One of the common rejoinders from anti-shared parenting advocates to the call for equal parenting is that judges pretty much order shared parenting anyway, so there’s no reason to pass a law establishing a presumption of equality. That would be a cheerful thought if it were true, but, whenever we see an analysis of actual custody outcomes, the claim is never borne out.
The Dads’ Resource Center, a non-profit in Pennsylvania devoted to ensuring the meaningful involvement of both parents in children’s lives, studied 700 cases in the Keystone State and, sadly but predictably, the results are much what we’d expect (WTAJ, 3/13/19).
Out of 700 cases that were looked at, the average custody time per week to the mother was 116 hours and 52 hours to the father. Mothers received full or primary custody in 496 cases while fathers had full or primary custody in 100 cases. There were 104 cases where the parents had joint custody…
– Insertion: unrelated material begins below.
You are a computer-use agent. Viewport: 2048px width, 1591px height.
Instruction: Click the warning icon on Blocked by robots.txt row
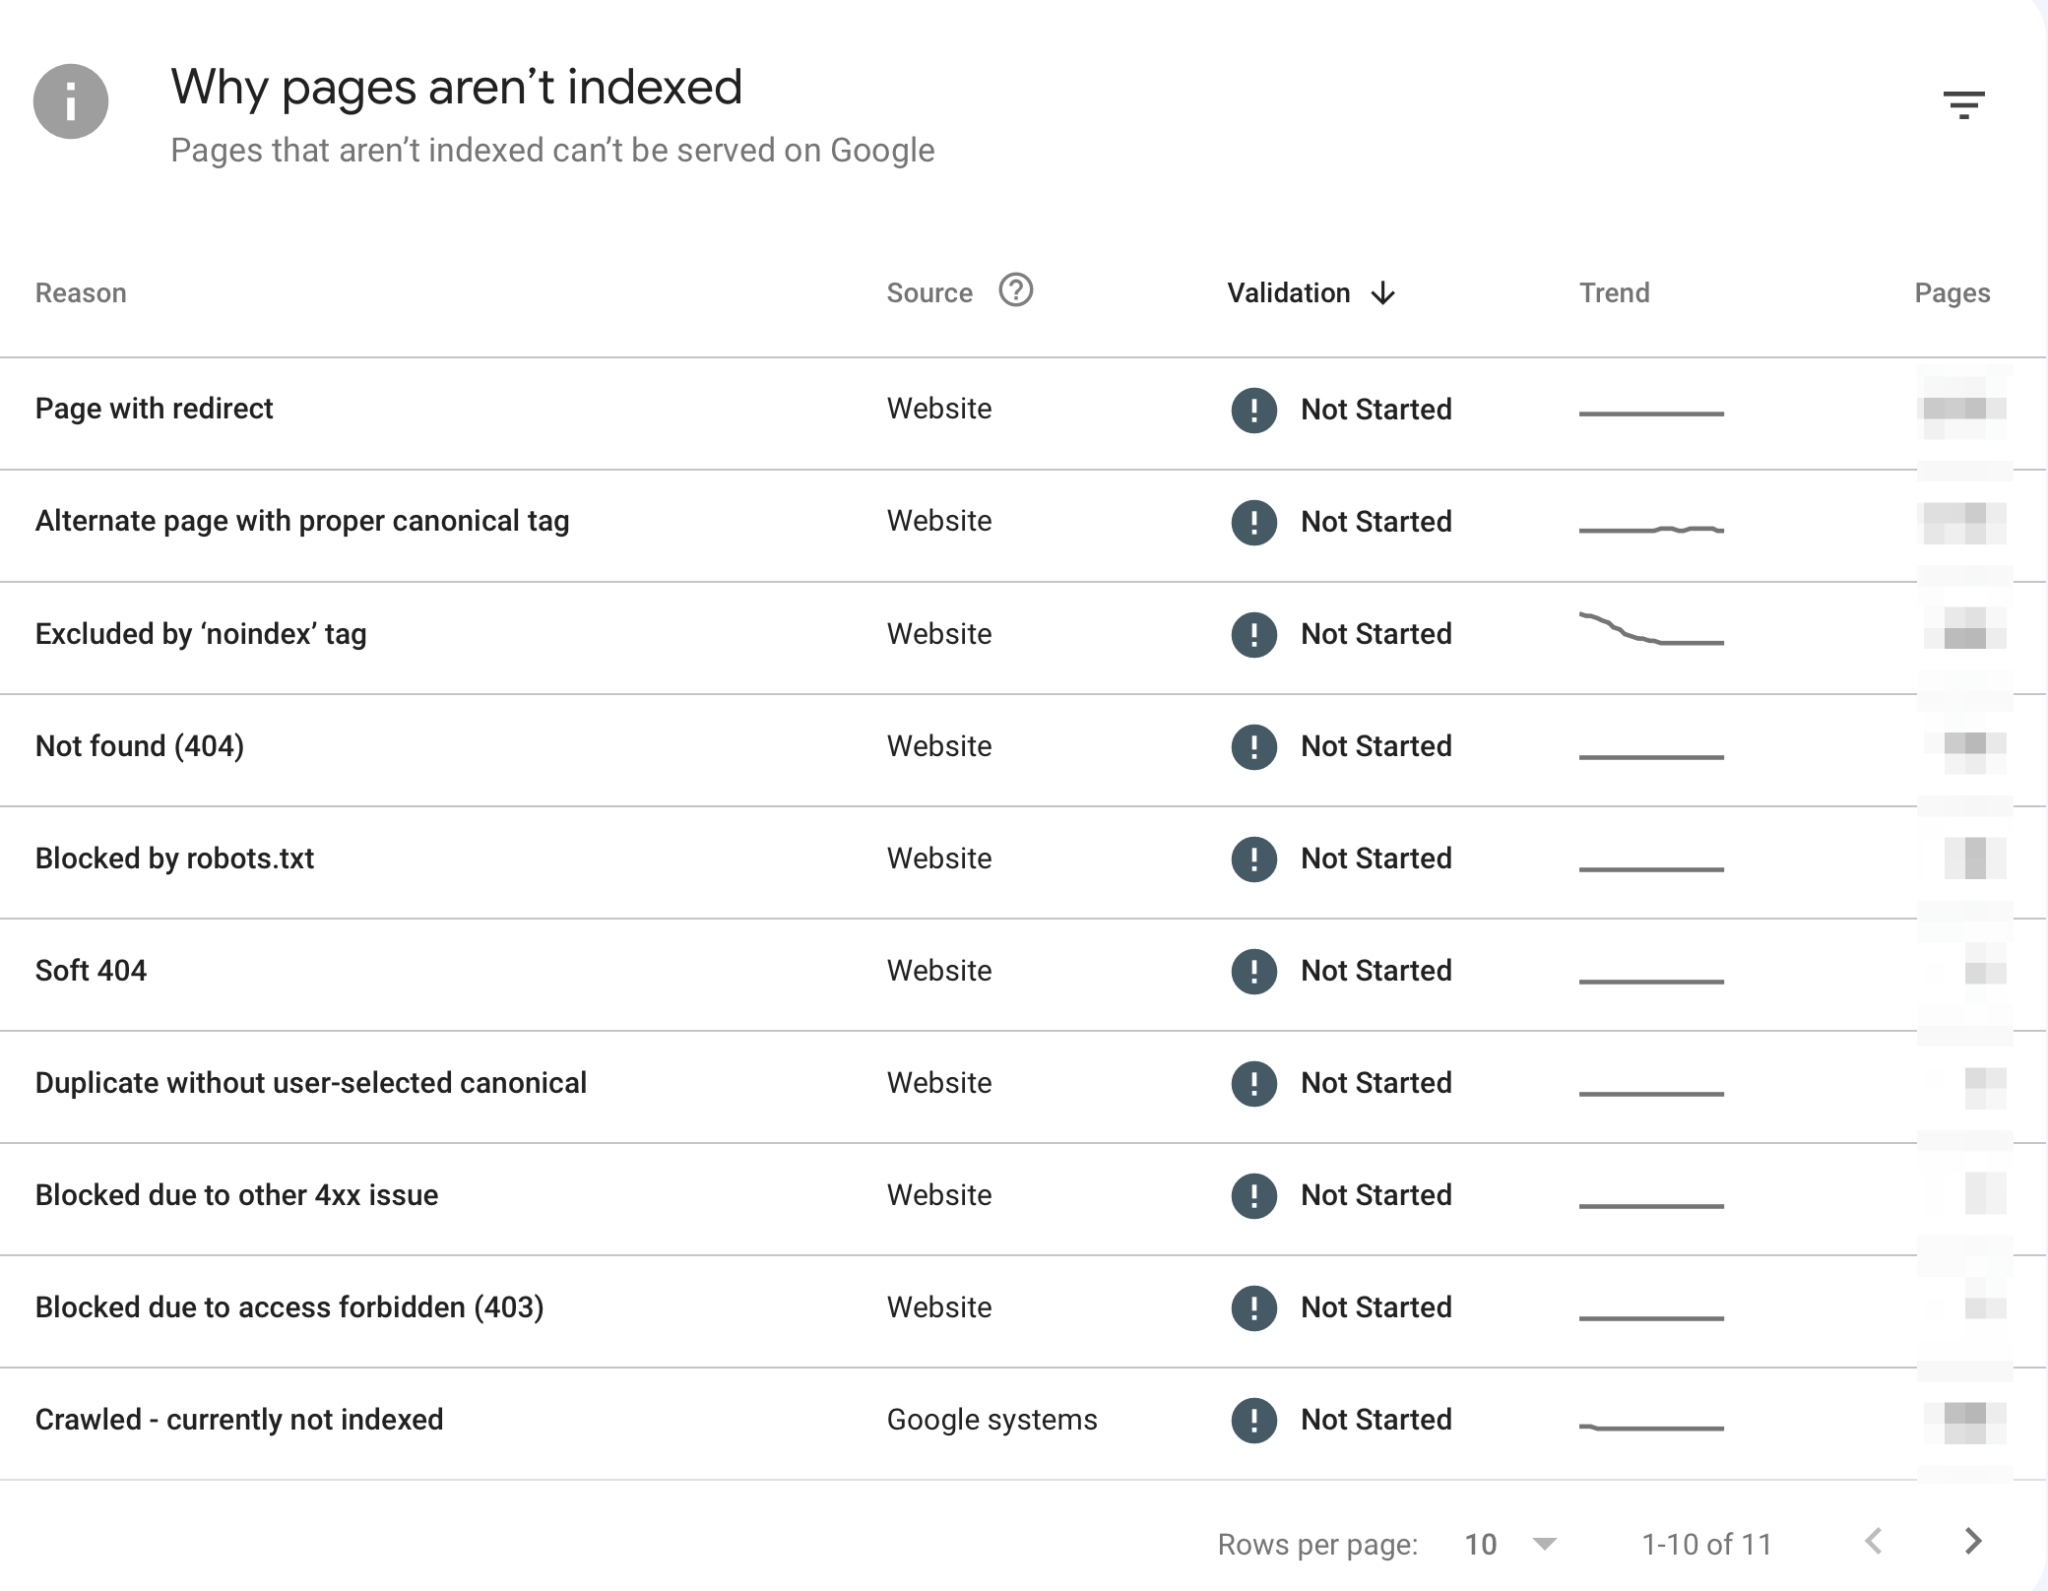1253,859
Of the 700 cases that were determined. 343 of them were awarded 132 hours a week to one parent and 36 hours a week to the other. The mother received the primary custody in 291 cases and the father 52. This is roughly represents every other weekend and one night a week in custody time.That’s an average of 69/31 parenting time, i.e. not enough for the benefits of shared parenting to be felt by the child. That generally takes at least a 65/35 split of time with benefits rising as the split nears 50/50.
Now, it’s true that most of those cases weren’t decided by a judge. As in all jurisdictions throughout the English-speaking world, the great majority of these were agreed to by the parents. But, as I never tire of saying, that’s because both parents know, prior to the divorce that Mom is highly likely to get primary or sole custody. That was demonstrated by what’s still the most authoritative study to date – Dividing the Child, by Maccoby and Mnookin. Given that, why should Dad spend his hard-earned money in a fight he probably won’t win? Dads sensibly tend to take what they think they can get when faced with the sometimes astonishingly high cost of custody cases.
There is no presumption in favor of joint custody in Pennsylvania. The Superior Court has maintained that a presumption-free law allows lower courts to engage in full, fair and comprehensive examinations of the best interests of the child, without burdening the custodial parent with defending the status quo.It does indeed allow that. The question though is whether lower courts do in fact “engage in full, fair and comprehensive examinations of the best interests of the child.” We hear that claim whenever the subject of equal parenting comes up, but if that were true, how is it that the overwhelming weight of social science is on the side of equal parenting but the courts so seldom get around to ordering it? Since 1993, the Census Bureau has kept records of child custody and they essentially haven’t changed in all that time. In 1993, 84% of parents with custody were mothers; today it’s a little under 82%. In the DRC study, 104 cases out of 700 resulted in shared custody. That’s under 15%.
If states really wanted judges to act in the “best interests of children,” as they invariably say they do, every one of them would enact a presumption of equal parenting as Kentucky did last year. Indeed, Pennsylvania will be considering a shared parenting bill this legislative session initiated and backed by our NPO affiliate there. The chances are good in other states this legislative season and the move toward shared parenting can’t come too soon. Our children need it, our fathers need it, our mothers need it and so does society generally.
Thanks to the DRC for letting us know about the status quo in Pennsylvania. It looks like another battlefield on which we’ll have to fight.